Suppose the probability that it will rain tomorrow is 0.7. (a) What are the odds that it will rain tomorrow? (b) What are the odds that it will not rain tomorrow?

2 Answers

7 in 10 to rain, 3 in 10 to not rain.

Explanation:

The odds that it will rain tomorrow is given by the probability, so there is a 7 in 10 chance that it will rain.

The odds of it not raining are the other 3 in 10.

Mar 11, 2018

Odds that it will rain tomorrow #~~ 2.333#
Odds that it will not rain tomorrow #~~ 0.429#
(both to 3 places of decimals)

Explanation:

Amongst other things, this question is checking that you understand the difference between probability and odds, and that you can convert back and forth between them.

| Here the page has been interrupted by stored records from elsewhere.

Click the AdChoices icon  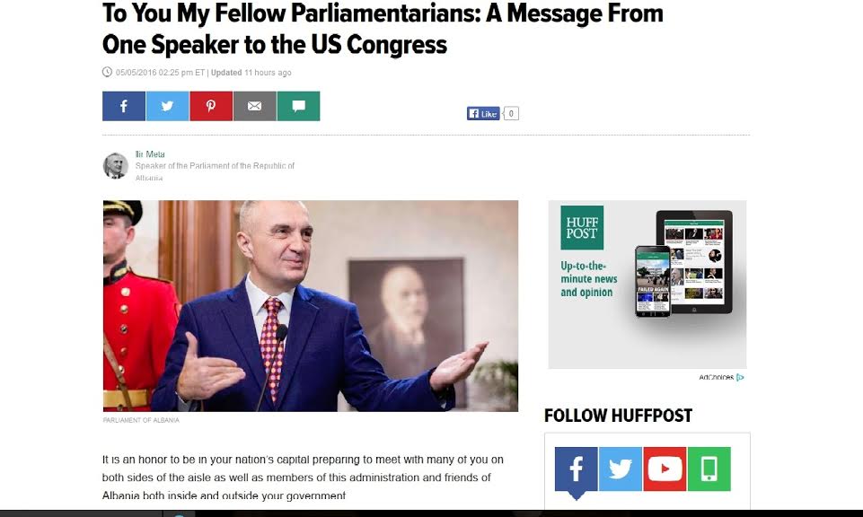pos(740,377)
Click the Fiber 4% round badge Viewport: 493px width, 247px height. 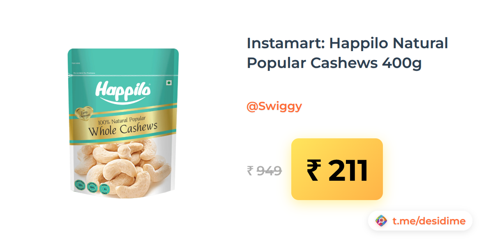[x=105, y=189]
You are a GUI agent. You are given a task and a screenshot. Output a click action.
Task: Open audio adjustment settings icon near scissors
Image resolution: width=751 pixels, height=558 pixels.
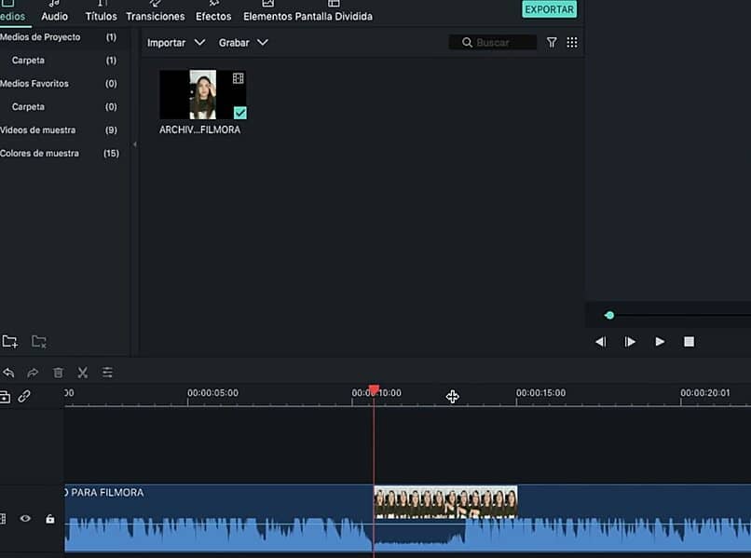click(x=108, y=372)
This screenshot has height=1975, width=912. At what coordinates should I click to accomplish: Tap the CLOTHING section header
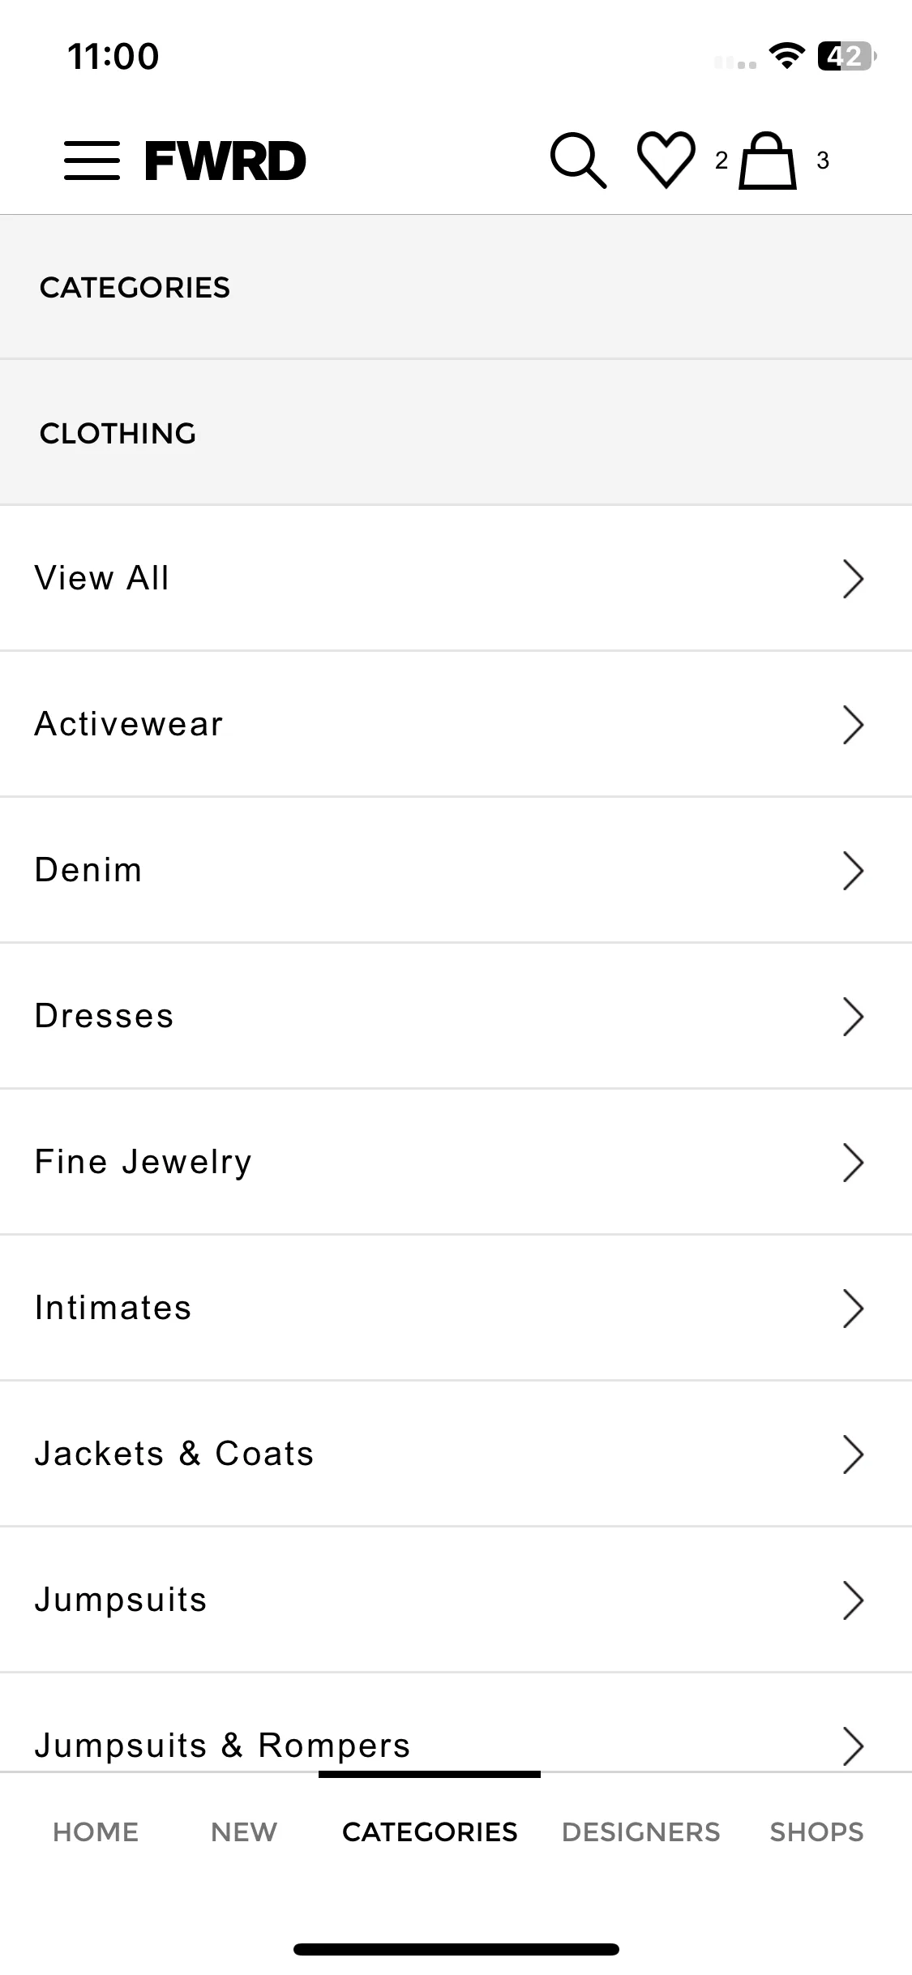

Denoting the number of positive outcomes in a series of #n# independent binary trials by #a#, and the number of negative outcomes by #b# (such that #n = a + b#, thereby ensuring an exhaustive outcome probability statespace), the following may be defined (or estimated, ignoring for convenience the difference between frequentist and Bayesian approaches):

  • probability of a positive outcome (conventionally denoted by #p#):
    #p = a/n = a/(a+b)#

  • probability of a negative outcome (conventionally denoted sometimes by #q# but often by #(1 - p)#; after all, why use two variables when one is automatically defined by the other):
    #q = b/n = b/(a+b)#

(As an aside, noting that
#q = b/(a+b) = (a + b - a)/(a + b) = (a + b)/(a + b) - a/(a + b) = (1 - p)#
in keeping with the second convention)

  • odds of a positive outcome #= a/b#

  • odds of a negative outcome #= b/a#

Noting
#p/q = p/(1-p) = (a / (a + b)) / (b / (a + b)) = (a (a + b))/(b (a + b)) = a/b#

it may be concluded that

# odds = p/(1 - p)#

(for completeness, the inverse function may be found to show
#p = (odds)/(1 + odds)#
note the different sign of the term in the denominator)

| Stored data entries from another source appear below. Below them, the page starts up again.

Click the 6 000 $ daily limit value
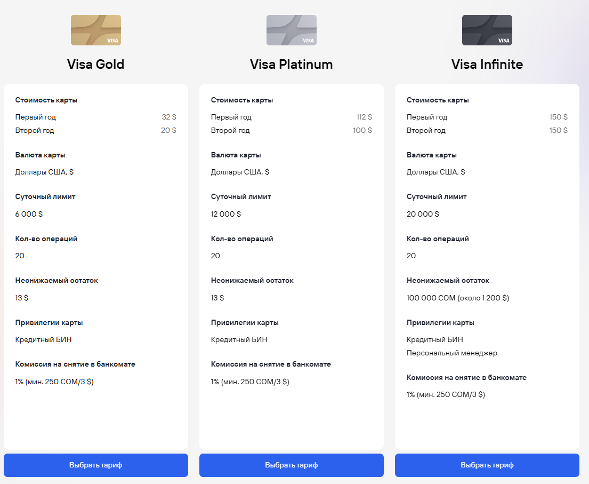tap(29, 214)
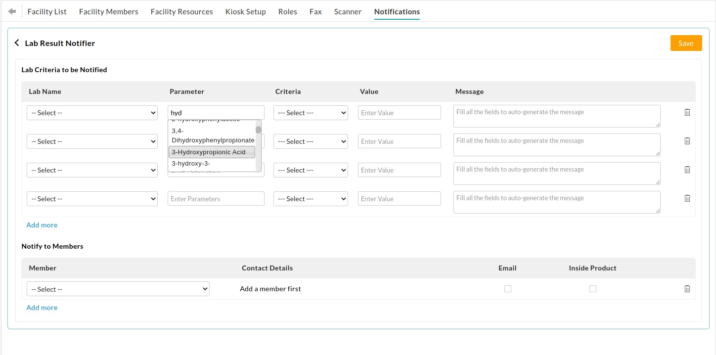Screen dimensions: 716x355
Task: Click the Save button
Action: 686,43
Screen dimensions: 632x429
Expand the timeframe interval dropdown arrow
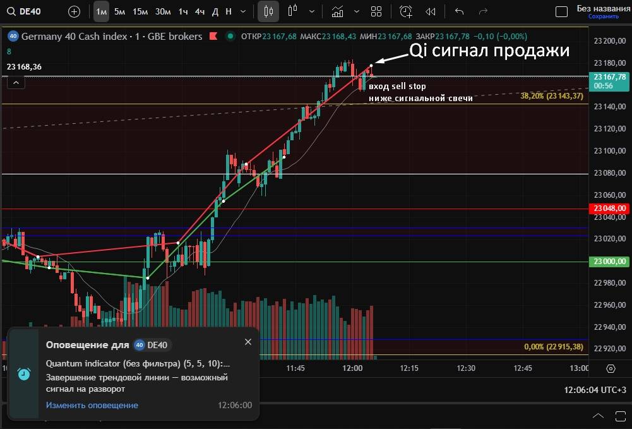[243, 11]
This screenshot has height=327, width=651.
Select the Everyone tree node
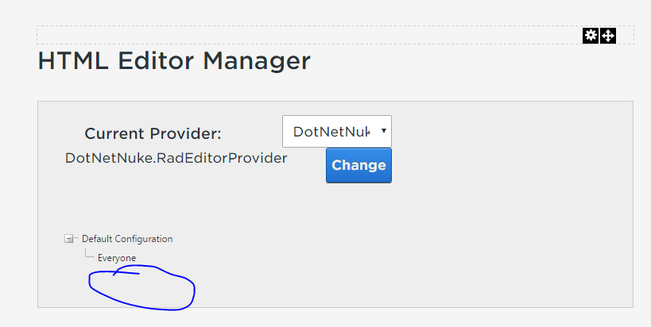coord(117,258)
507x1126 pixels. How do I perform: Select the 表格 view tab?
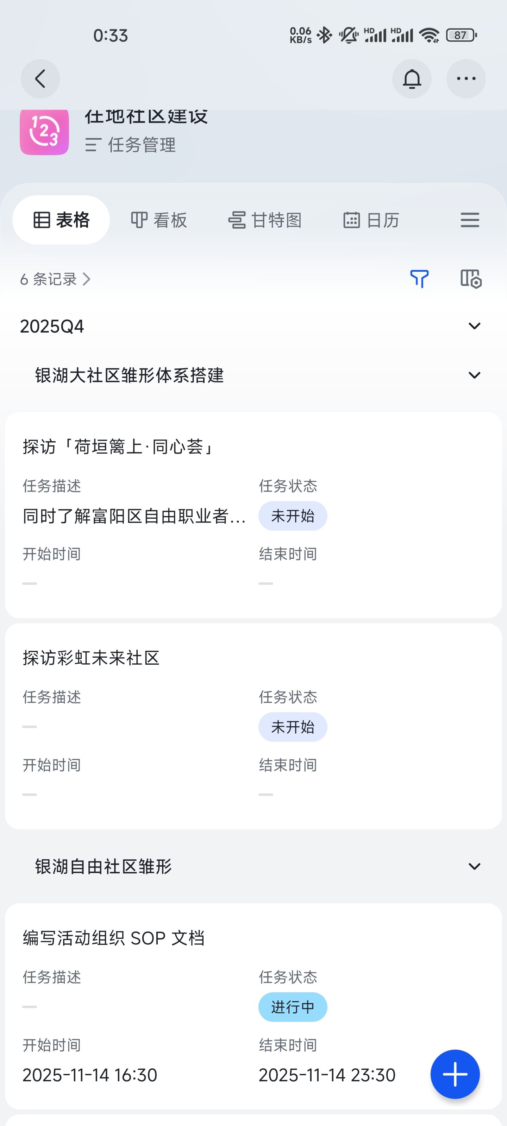[x=61, y=220]
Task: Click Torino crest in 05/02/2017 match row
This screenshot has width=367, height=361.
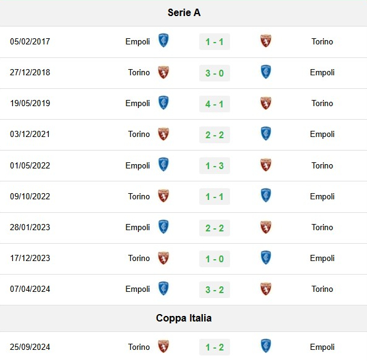Action: (x=266, y=41)
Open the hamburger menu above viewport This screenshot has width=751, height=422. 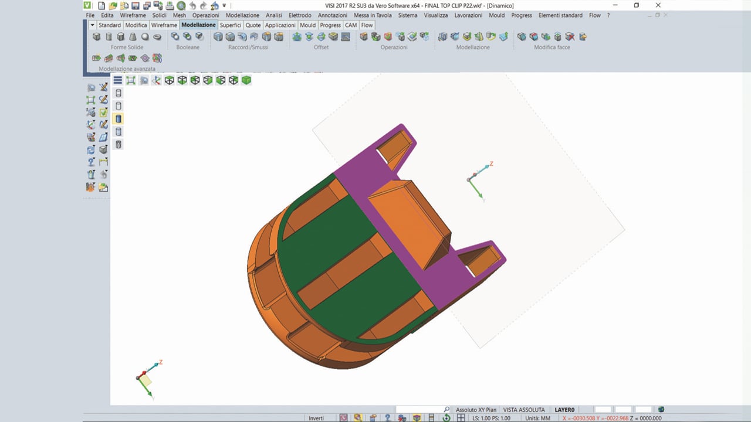point(118,80)
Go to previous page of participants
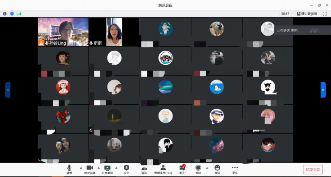The height and width of the screenshot is (177, 331). coord(8,90)
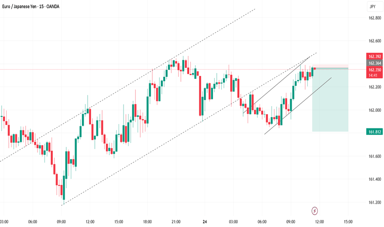Click the lightning economic event icon
This screenshot has height=227, width=384.
[x=315, y=210]
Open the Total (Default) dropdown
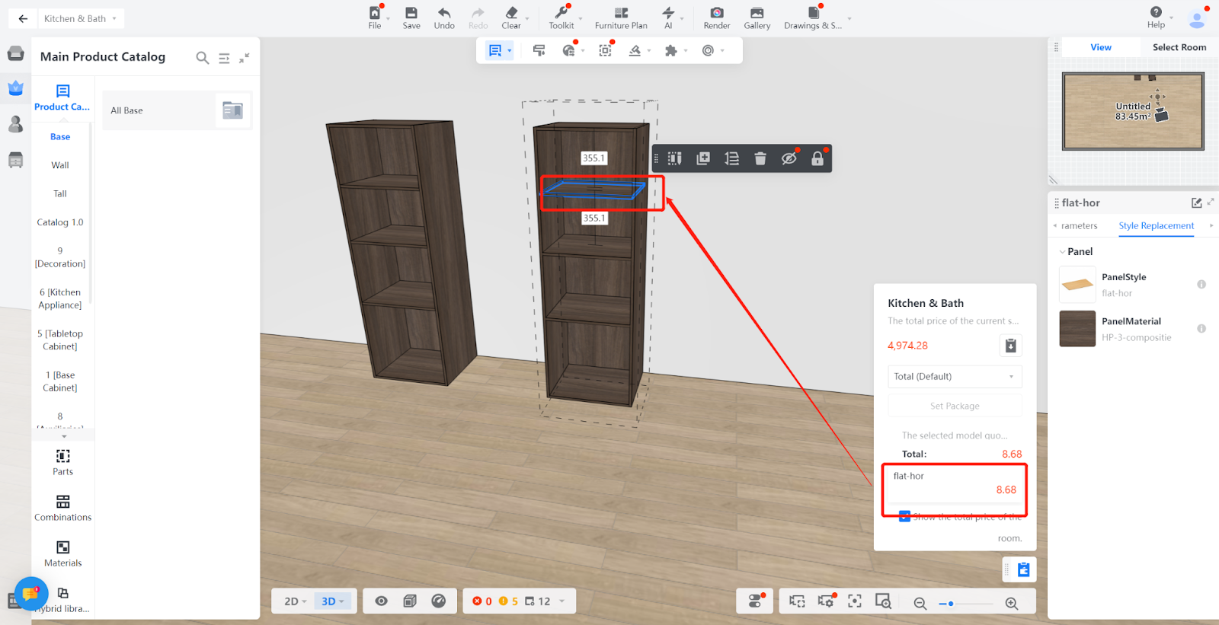The image size is (1219, 625). pyautogui.click(x=955, y=377)

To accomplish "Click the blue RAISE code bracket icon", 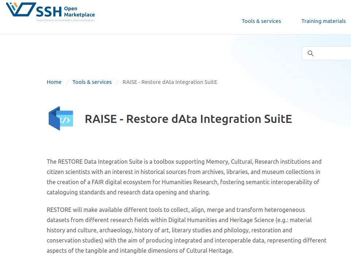I will click(x=61, y=119).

So, with regard to the probability that it will rain tomorrow, you are given

#p = 0.7#

from which it might be noted

#odds_p = p / (1 - p) = 0.7 / (1 - 0.7) = 0.7 / 0.3 ~~ 2.333#
(to 3 decimal places)

To avoid messy decimals, this may be reported as
"the odds are 7 against 3";
(Bookmakers typically use odds rather than probabilities)
Compare this phraseology with that for the corresponding probability
"the probability is 7 in 10"

Denoting the probability that it will not rain tomorrow by #q#, and noting that this is the complement of (it will sum to #1# with) the probability that it will rain, it may be seen that

#q = (1 - p) = (1 - 0.7) = 0.3 #

from which it might be noted that the odds that it will not rain tomorrow are

#odds_q = (1 - p)/p = 0.3 / 0.7 ~~ 0.429# (to 3 decimal places)
(or "3 against 7")

Note that this is the reciprocal of the odds that it will rain
(that is, #7/3 = 1 / (3/7)#).

Compare this with the relationship between #p# and #q#,
which sum to #1#,
(that is #p + (1 - p) = 1#).

Why bother with having two different measures of the chance (probability and odds) that something will happen?

It is meaningful to talk about multiples of odds (eg "3 times the odds, where "3" is acting as an "odds multiplier") but it is not meaningful to talk about multiples of probability (eg consider the difficulty of interpreting the phrase "three times the probability" for some #p = 0.7#; values of #p# must lie within the range #0# to #1# whereas values of odds lie within the range #0# to #infty#).

Thus, it is possible to calculate "odds ratios", which feature in meaningful descriptions of "risk factors" for some particular outcome (eg often used in epidemiology in medicine).

There are even more measures of chance (with different definitions) that prove useful in other circumstances, such as likelihood (look out for those!).